EP: “As I see more of Philly as time has passed, I understand the diversity, not by demographic but I’m talking about architecturally. The landscape, and how quick it can switch up, too. So what makes Jill Scott uniquely Philly is just how Philly looks. Jill is adaptable but consistent and I think that’s what Philly is as well.”

QR: “Jill Scott is kinda hood, and I like that. I feel like I’m also hood, and I’m artsy, and she’s sweet and she’s cool and I like that in other Black femmes I meet in Philly, who are from Philly. It feels like a kinship between the South Side of Chicago girl and the North Philly jawn as they might say.”

Is there space and resources in the Philly scene for an artist to ascend today in the way Jill Scott did?

EB: “Yes, absolutely. We have so much talent here in Philly. Some that are going to have their own unique styles but there’s definitely room for another Jill, inspired by Jill.”

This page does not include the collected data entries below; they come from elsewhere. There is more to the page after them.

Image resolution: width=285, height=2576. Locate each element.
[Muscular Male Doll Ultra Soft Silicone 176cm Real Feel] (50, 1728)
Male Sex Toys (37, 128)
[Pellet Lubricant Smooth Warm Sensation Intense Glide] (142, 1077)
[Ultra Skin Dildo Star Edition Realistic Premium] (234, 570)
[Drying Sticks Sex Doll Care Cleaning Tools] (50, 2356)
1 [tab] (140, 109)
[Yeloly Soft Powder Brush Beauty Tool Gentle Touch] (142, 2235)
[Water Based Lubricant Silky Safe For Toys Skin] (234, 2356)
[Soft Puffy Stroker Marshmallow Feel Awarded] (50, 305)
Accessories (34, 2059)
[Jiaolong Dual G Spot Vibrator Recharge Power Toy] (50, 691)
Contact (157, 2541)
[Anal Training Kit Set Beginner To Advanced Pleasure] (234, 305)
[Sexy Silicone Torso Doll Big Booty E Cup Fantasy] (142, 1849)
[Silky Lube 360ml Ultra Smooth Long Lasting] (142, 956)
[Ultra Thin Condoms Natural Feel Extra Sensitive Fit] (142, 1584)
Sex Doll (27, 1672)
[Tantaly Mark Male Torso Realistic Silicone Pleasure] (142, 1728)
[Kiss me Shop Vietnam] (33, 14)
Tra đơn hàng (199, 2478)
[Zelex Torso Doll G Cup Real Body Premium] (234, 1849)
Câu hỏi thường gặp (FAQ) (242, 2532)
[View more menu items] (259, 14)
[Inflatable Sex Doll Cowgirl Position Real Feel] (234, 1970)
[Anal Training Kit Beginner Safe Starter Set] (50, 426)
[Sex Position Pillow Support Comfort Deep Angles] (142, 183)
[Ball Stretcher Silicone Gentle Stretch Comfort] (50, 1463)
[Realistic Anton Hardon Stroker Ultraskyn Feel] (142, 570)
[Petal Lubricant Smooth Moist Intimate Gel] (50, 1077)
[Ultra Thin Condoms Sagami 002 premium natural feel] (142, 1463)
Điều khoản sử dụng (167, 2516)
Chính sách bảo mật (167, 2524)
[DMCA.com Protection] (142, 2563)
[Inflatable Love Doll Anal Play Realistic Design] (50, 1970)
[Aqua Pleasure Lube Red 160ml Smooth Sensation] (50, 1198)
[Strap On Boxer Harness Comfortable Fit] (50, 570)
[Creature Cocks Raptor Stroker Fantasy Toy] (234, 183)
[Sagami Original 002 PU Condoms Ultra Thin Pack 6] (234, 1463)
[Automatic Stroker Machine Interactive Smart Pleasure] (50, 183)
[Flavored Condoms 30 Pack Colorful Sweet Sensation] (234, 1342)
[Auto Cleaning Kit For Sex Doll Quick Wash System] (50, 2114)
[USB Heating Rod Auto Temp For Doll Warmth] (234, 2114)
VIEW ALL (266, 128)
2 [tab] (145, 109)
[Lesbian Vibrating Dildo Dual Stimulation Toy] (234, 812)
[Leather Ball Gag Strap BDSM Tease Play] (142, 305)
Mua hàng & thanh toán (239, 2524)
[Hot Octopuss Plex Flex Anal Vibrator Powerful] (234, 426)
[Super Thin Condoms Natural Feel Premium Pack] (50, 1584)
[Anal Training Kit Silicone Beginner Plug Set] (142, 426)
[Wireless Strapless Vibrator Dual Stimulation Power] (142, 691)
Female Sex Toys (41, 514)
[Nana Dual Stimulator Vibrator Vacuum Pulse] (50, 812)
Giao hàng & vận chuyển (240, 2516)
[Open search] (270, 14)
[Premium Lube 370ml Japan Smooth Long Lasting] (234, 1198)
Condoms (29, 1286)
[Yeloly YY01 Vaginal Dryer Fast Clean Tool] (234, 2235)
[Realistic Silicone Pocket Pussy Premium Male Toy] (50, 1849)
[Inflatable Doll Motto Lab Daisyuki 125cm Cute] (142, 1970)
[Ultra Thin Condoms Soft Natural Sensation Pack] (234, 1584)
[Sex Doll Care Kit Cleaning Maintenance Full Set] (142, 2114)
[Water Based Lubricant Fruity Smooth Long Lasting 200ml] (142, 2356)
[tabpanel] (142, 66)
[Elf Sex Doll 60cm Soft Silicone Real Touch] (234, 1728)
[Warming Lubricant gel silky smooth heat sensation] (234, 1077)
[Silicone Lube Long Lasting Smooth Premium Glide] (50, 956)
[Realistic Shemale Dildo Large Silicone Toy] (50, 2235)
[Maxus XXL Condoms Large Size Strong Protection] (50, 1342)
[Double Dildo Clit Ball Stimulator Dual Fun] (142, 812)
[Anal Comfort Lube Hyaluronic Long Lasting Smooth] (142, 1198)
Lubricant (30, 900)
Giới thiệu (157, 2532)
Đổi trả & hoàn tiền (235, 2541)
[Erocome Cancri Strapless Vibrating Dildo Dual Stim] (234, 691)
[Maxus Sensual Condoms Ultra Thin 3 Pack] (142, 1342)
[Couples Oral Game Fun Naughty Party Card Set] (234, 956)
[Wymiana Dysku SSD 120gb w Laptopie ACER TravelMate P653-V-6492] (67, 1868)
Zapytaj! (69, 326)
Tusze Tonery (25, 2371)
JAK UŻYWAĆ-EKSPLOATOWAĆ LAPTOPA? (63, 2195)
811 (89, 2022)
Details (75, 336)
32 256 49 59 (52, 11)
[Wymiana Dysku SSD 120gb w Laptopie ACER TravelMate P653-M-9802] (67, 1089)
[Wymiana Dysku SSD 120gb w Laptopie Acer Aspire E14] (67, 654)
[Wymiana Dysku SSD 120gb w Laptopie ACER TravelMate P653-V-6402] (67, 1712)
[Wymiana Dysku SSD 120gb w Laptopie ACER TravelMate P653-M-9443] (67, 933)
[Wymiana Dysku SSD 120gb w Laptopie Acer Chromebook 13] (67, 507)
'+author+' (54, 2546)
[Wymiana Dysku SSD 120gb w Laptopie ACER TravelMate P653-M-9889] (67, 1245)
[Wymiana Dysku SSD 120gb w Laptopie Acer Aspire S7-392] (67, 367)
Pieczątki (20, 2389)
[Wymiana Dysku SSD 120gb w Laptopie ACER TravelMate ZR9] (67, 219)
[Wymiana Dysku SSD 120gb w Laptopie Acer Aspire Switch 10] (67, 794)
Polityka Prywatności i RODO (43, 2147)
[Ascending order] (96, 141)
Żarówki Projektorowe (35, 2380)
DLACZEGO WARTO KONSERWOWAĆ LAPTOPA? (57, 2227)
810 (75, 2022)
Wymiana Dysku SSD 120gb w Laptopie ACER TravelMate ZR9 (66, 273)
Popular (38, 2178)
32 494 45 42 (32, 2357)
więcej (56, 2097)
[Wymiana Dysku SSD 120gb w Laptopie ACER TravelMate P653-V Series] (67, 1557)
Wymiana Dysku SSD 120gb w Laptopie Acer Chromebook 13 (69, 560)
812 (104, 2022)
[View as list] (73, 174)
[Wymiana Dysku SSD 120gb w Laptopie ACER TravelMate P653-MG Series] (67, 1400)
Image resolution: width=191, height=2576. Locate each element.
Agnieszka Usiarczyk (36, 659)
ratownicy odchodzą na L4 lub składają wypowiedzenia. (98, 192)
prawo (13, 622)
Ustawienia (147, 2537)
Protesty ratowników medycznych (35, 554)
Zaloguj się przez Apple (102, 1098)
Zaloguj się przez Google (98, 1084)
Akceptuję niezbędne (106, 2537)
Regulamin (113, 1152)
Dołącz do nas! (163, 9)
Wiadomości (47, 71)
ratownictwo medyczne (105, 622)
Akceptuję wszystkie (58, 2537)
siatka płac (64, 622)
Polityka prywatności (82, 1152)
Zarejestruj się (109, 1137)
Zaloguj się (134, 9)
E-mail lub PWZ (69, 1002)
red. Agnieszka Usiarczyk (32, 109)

SD: “The music scene right now is extremely collaborative and I think that was a big part of why Jill Scott was able to shoot off into the stratosphere – because she has amazing players who were doing their thing, working with each other, and that’s exactly what Philly is to me right now.”

KL: “When I think about the time [Jill Scott came up], we didn’t have cell phones the way we do, we didn’t have social media the way we do. And to me, that synergy of people actively and intentionally connecting around something without your phone that’s always having you on the pulse. You just connected with the people, you saw them, they were in front of you. I would love and hope that’s happening now, that artists are able to step away from the things that pressure us to perform a certain way. I think about Jill Scott’s path, and I think The Roots, they were creating something together that they believed in, and everyone jumped in on it. I would love to see that energy.”

EP: “The saying is if you want to find success, you need to move out of where you used to live, move out of your hometown. It seems to me that people want to support you when you’re already supported. But the truth of the matter underneath that layer when you dig deep enough, when you’re being honest, when you’re being accountable, when you’re actually showing up as yourself is that people are going to support you if you’re supporting yourself, if you’re putting yourself out there. So I do think there’s means for it to happen again.”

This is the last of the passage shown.